Procédure devant la cour :
Par une requête, enregistrée le 4 février 2019, M. C..., représenté par Me D..., demande à la cour :
1°) d'annuler ce jugement du tribunal administratif de Nantes du 23 octobre 2018 ;
2°) d'annuler l'arrêté du préfet de la Vendée du 31 août 2018 ;
3°) d'enjoindre au préfet de la Vendée de lui délivrer une attestation de demandeur d'asile et, à titre subsidiaire, de réexaminer sa situation dans les meilleurs délais ;
4°) de mettre à la charge de l'Etat la somme de 2 000 euros au titre des articles L. 761-1 du code de justice administrative et 37 de la loi du 10 juillet 1991.
Il soutient que :
- la décision de transfert vers la Suisse est insuffisamment motivée ;
- l'article 5 du règlement n° 604/2013 du 26 juin 2013 a été méconnu dès lors que l'administration n'établit pas que l'entretien d'évaluation a été mené par une personne qualifiée et a été suffisamment approfondi ; en jugeant que le requérant ne démontrait pas que la personne ayant conduit l'entretien n'était pas qualifiée, le premier juge a renversé la charge de la preuve ;
- la situation particulière de l'intéressé n'a pas été examinée, notamment au regard des articles 3 de la convention européenne de sauvegarde des droits de l'homme et des libertés fondamentales et 4 de la charte des droits fondamentaux de l'Union européenne, alors qu'il est vulnérable ;
- dès lors que la Suisse a accepté sa reprise en charge sur le fondement de l'article 18, paragraphe 1, sous d), du règlement n° 604/2013 du 26 juin 2013, son transfert vers la Suisse l'expose à être renvoyé en Erythrée et ainsi à des traitements inhumains ou dégradants ;
- dans ce contexte, le préfet a commis une erreur manifeste d'appréciation en ne faisant pas usage de la faculté que lui laisse l'article 17 du règlement n° 604/2013 du 26 juin 2013 ;
- le préfet a commis une erreur manifeste dans l'appréciation de sa situation personnelle.

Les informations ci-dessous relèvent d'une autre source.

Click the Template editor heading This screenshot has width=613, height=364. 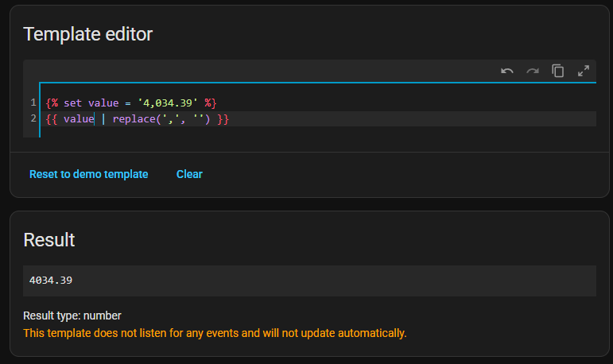pyautogui.click(x=87, y=34)
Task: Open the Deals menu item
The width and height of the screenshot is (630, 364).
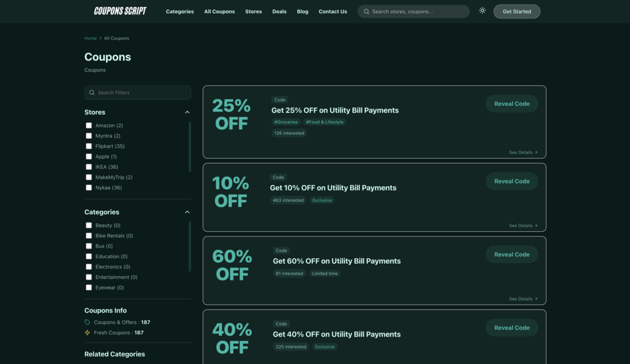Action: [279, 12]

Par un mémoire, enregistré le 25 septembre 2019, le préfet de la Vendée conclut au rejet de la requête.
Il fait valoir que les moyens présentés ne sont pas fondés.
M. C... a été admis au bénéfice de l'aide juridictionnelle totale par une décision du 14 janvier 2019.

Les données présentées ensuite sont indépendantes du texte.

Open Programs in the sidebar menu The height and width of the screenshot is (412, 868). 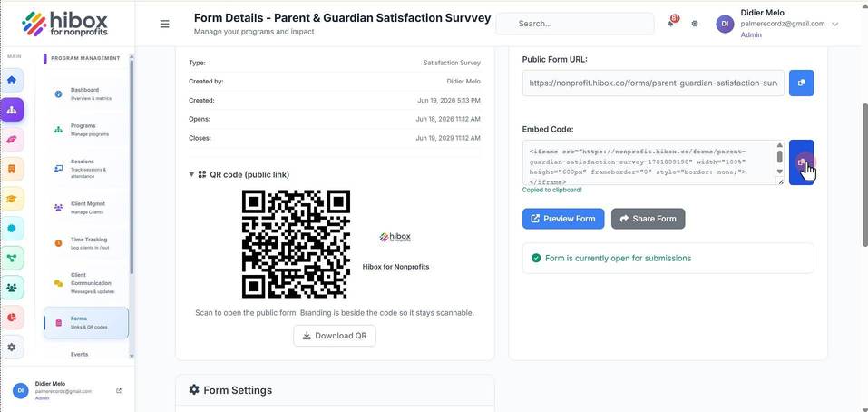point(85,130)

Vu les autres pièces du dossier.
Vu :
- la Charte des droits fondamentaux de l'Union européenne ;
- la convention européenne de sauvegarde des droits de l'homme et des libertés fondamentales ;
- le règlement (UE) n° 604/2013 du Parlement européen et du Conseil du 26 juin 2013 ;
- le code de l'entrée et du séjour des étrangers et du droit d'asile ;
- la loi n° 91-647 du 10 juillet 1991 ;
- le code de justice administrative.
Le président de la formation de jugement a dispensé le rapporteur public, sur sa proposition, de prononcer des conclusions à l'audience.

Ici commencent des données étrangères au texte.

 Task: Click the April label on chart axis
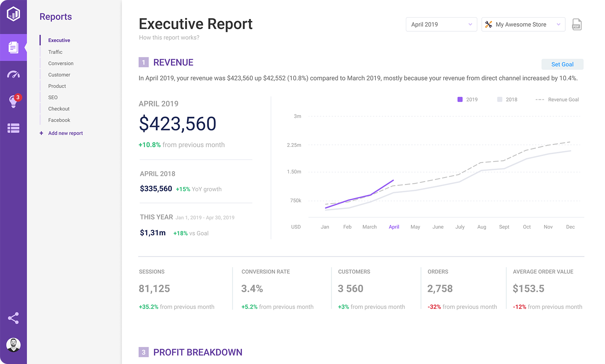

Les parties ont été régulièrement averties du jour de l'audience.
Ont été entendus au cours de l'audience publique :
- le rapport de M. A...,
- et les observations de Me D..., représentant M. C....
Une note en délibéré, présentée pour M. C..., a été enregistrée le 9 octobre 2019.
Considérant ce qui suit :
1. M. B... C..., ressortissant érythréen, né le 1er décembre 1976, est entré irrégulièrement en France où il a sollicité l'asile le 20 juillet 2018. Les autorités suisses et danoises ont été saisies le 2 août 2018 d'une demande de reprise en charge sur le fondement du d) du 1 de l'article 18 du règlement du 26 juin 2013. Elles ont accepté le 3 août suivant de reprendre en charge l'intéressé. Par un arrêté du 31 août 2018, le préfet de la Vendée a décidé le transfert vers la Suisse de M. B... C.... Ce dernier relève appel du jugement du 23 octobre 2018 par lequel le tribunal administratif de Nantes a rejeté sa demande tendant à l'annulation de cet arrêté.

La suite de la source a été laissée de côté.